== What the exercise asks ==
Only the stretch of the listing below that runs from the line with "Nächstes (727, 90)" through the line with "service@ARTvergnuegen.com (627, 2446)" is to be printed, exactly and with both ends.

== Source information ==
============================================================

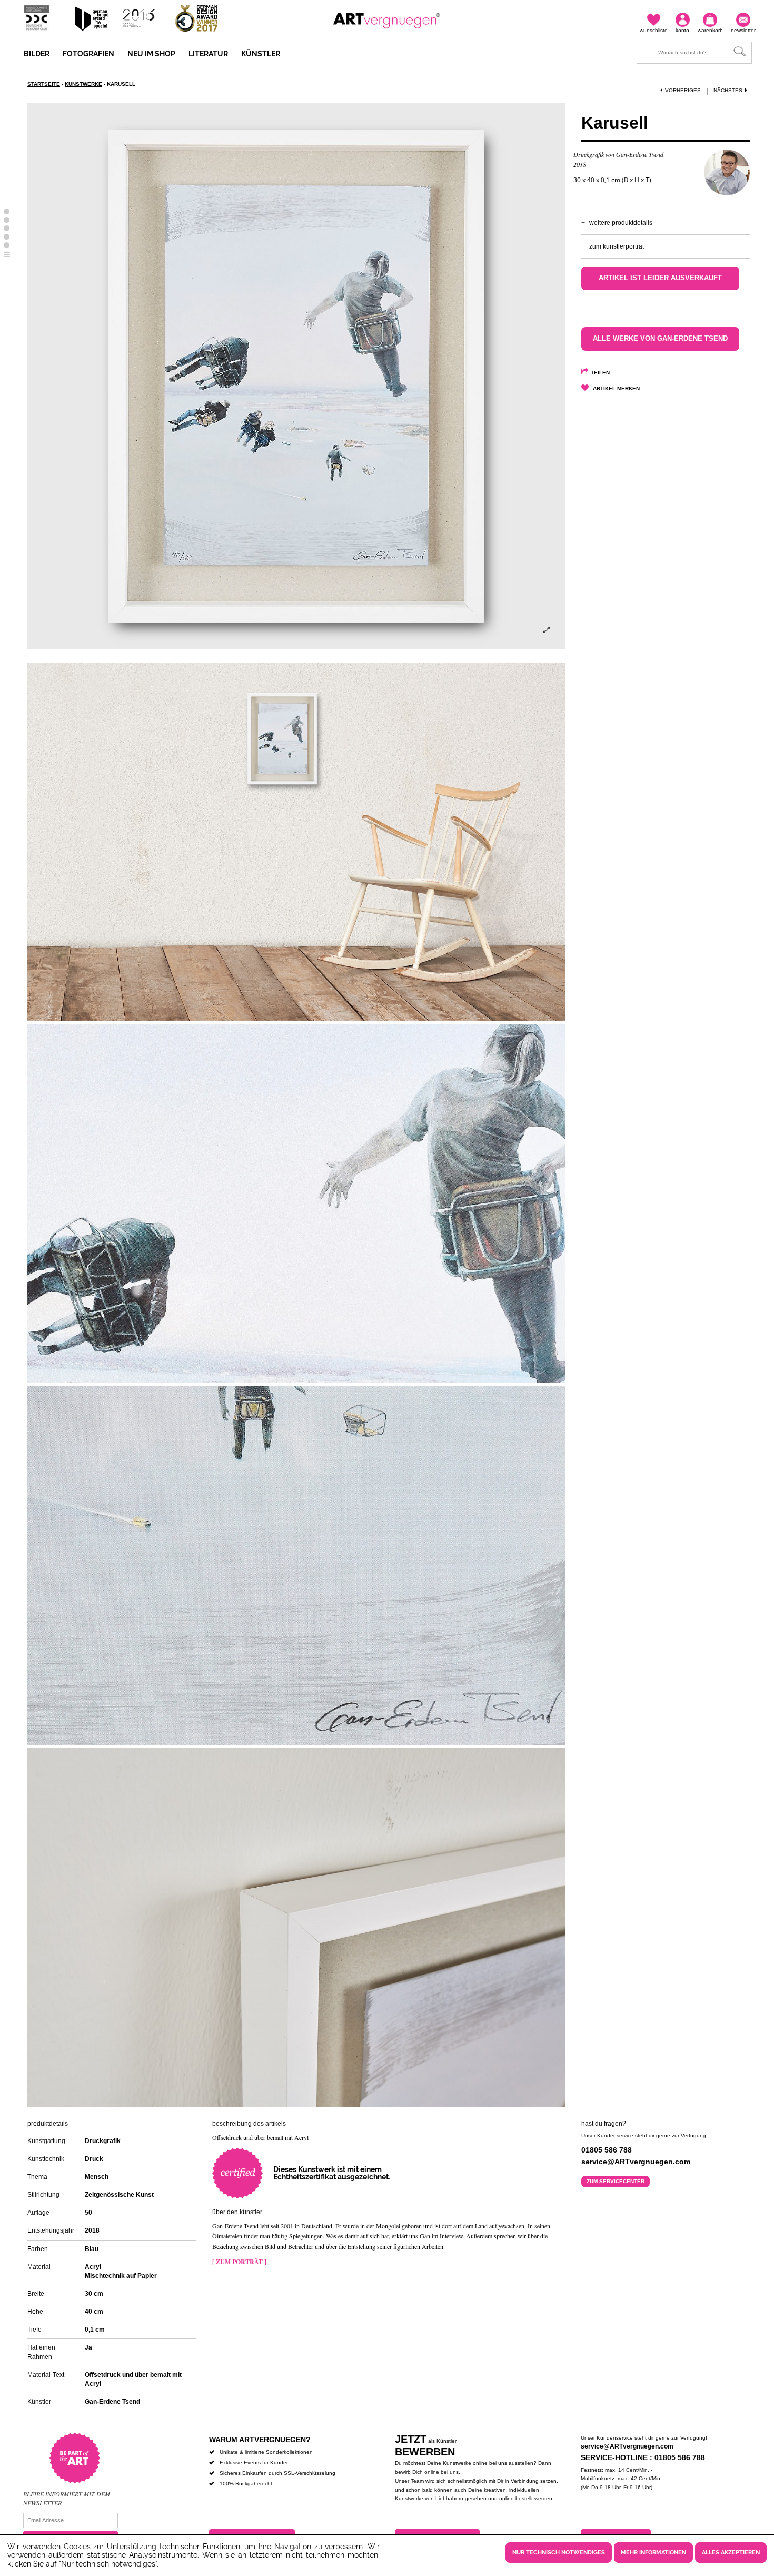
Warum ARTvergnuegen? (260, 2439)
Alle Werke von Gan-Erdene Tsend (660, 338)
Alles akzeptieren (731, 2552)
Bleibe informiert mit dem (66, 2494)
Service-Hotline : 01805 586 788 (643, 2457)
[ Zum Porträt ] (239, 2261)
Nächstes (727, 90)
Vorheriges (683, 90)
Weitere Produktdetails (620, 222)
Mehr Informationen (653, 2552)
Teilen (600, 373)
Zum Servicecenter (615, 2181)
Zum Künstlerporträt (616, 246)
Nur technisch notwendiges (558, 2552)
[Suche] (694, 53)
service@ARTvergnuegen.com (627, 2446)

============================================================

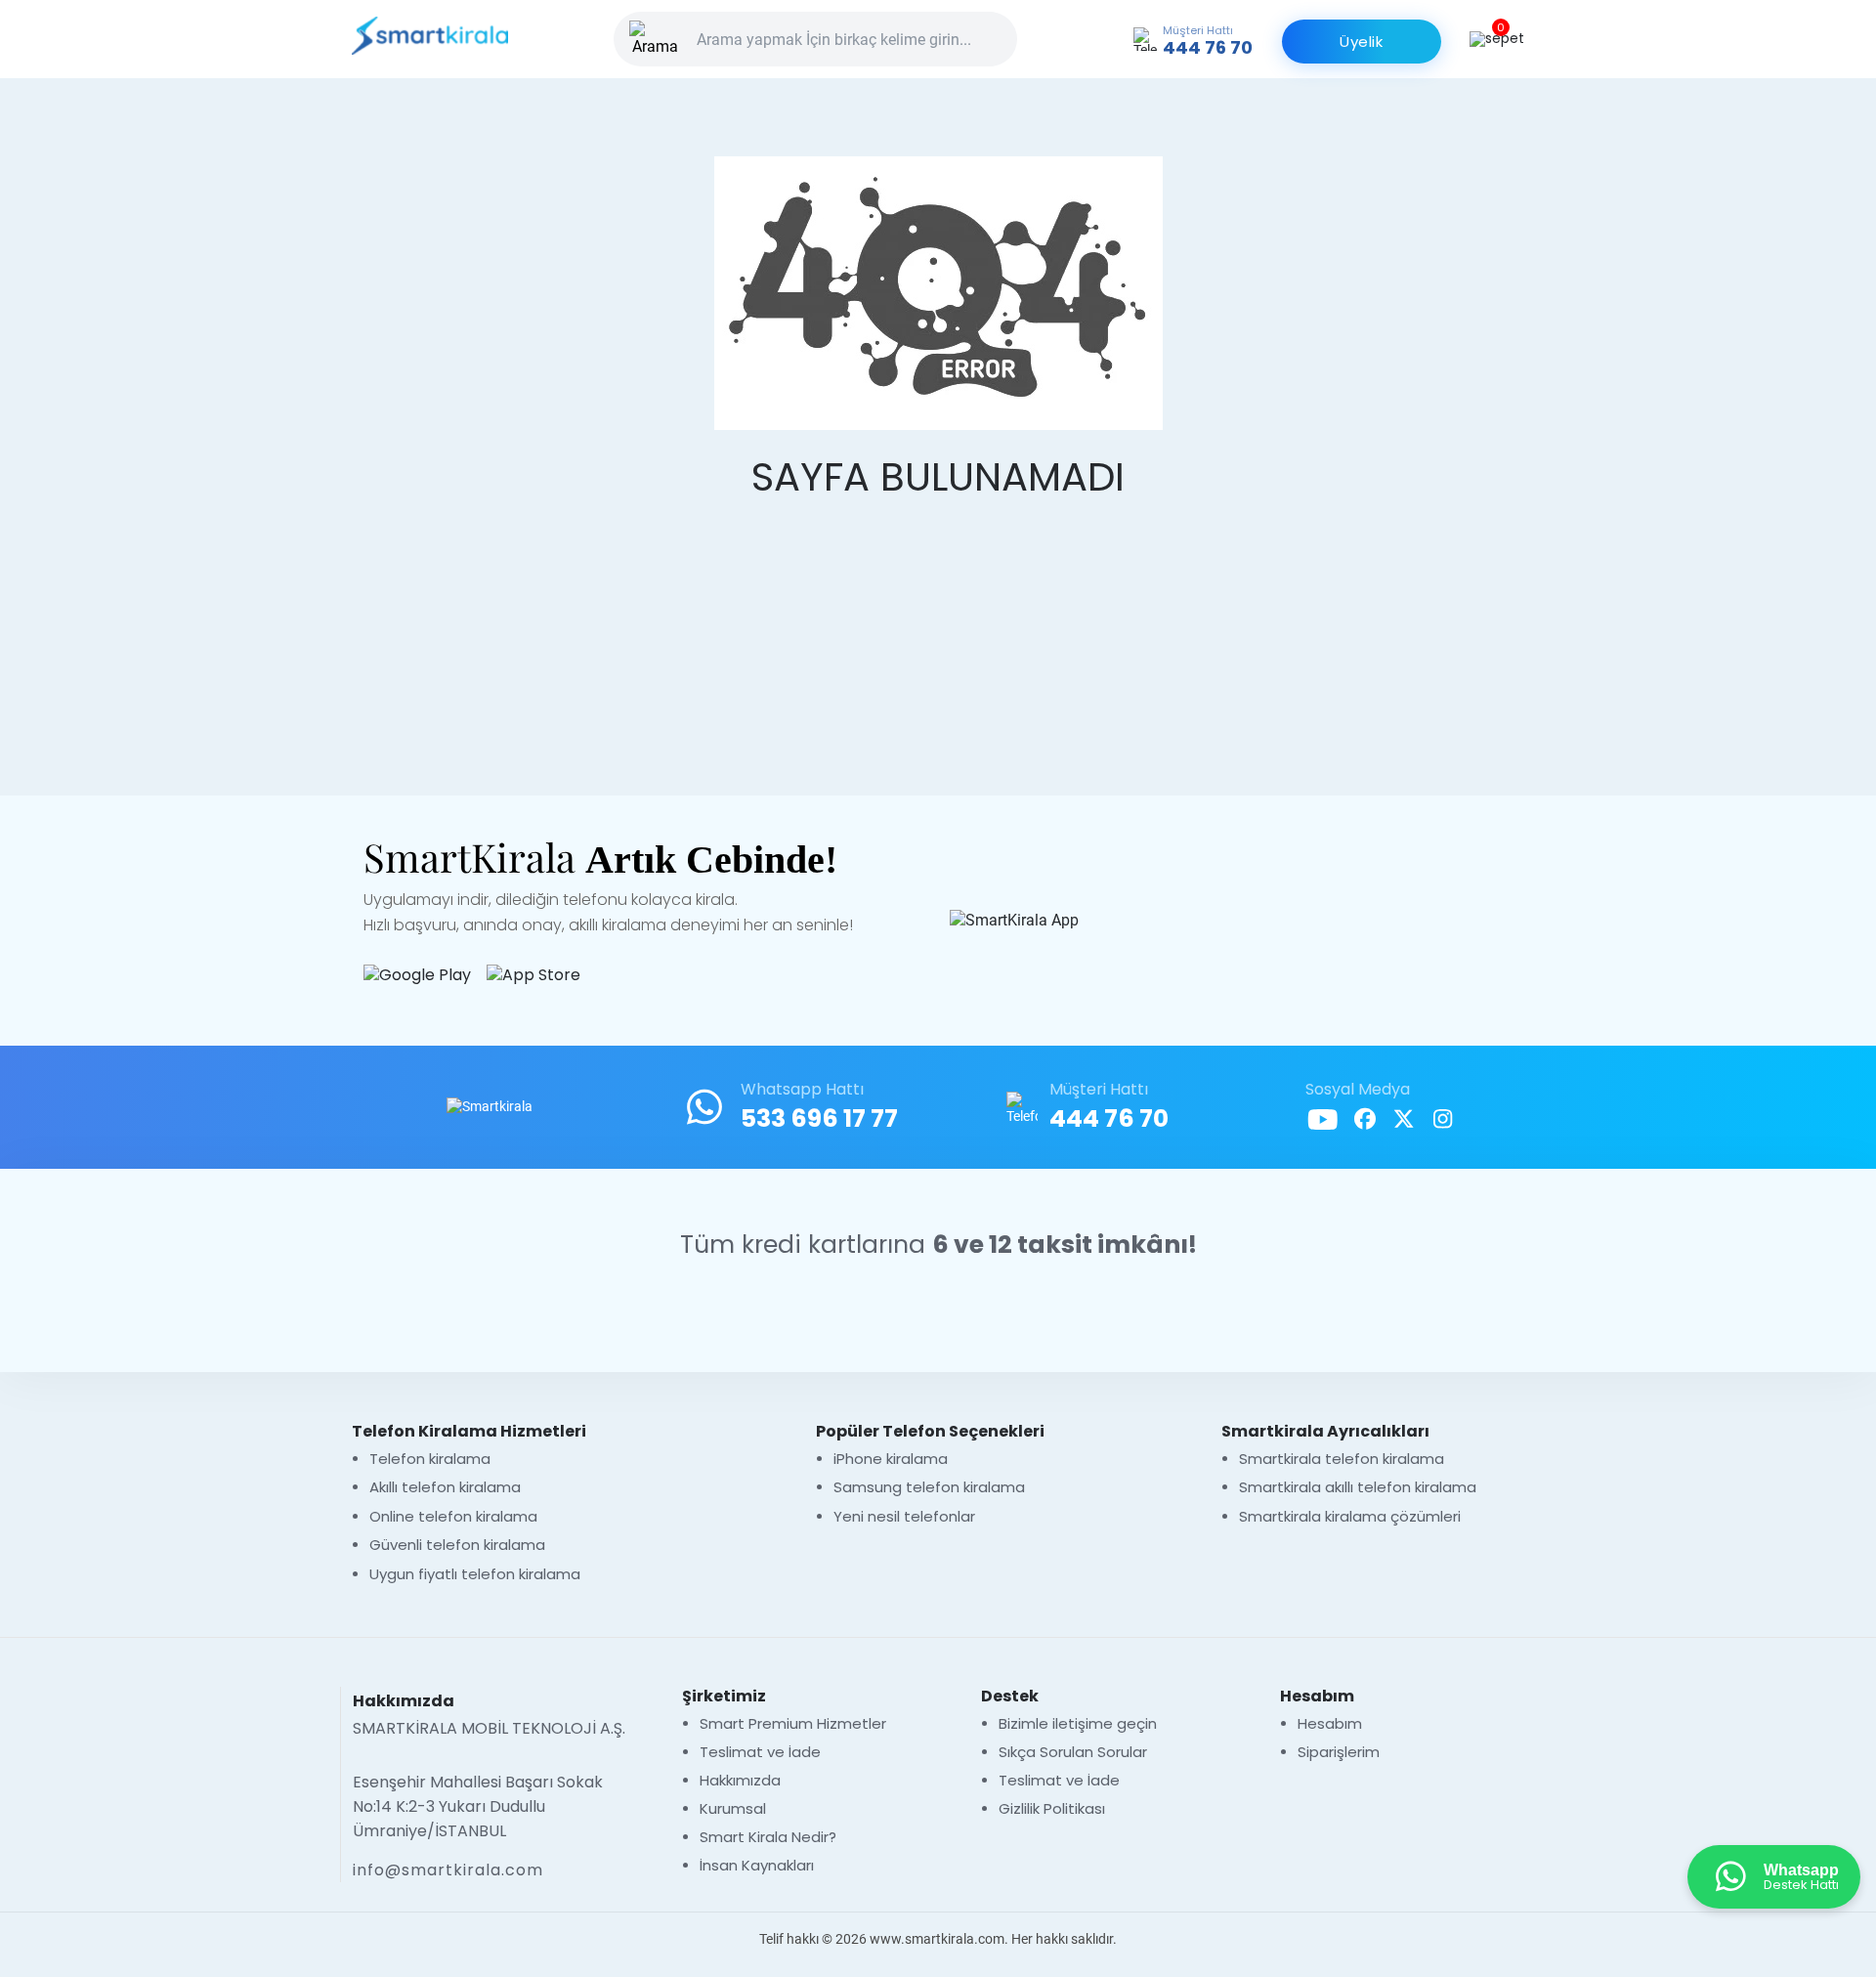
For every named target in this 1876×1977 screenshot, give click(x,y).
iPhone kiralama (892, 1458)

============================================================

== Answer to the problem ==
Nächstes (727, 90)
Vorheriges (683, 90)
Weitere Produktdetails (620, 222)
Mehr Informationen (653, 2552)
Teilen (600, 373)
Zum Servicecenter (615, 2181)
Zum Künstlerporträt (616, 246)
Nur technisch notwendiges (558, 2552)
[Suche] (694, 53)
service@ARTvergnuegen.com (627, 2446)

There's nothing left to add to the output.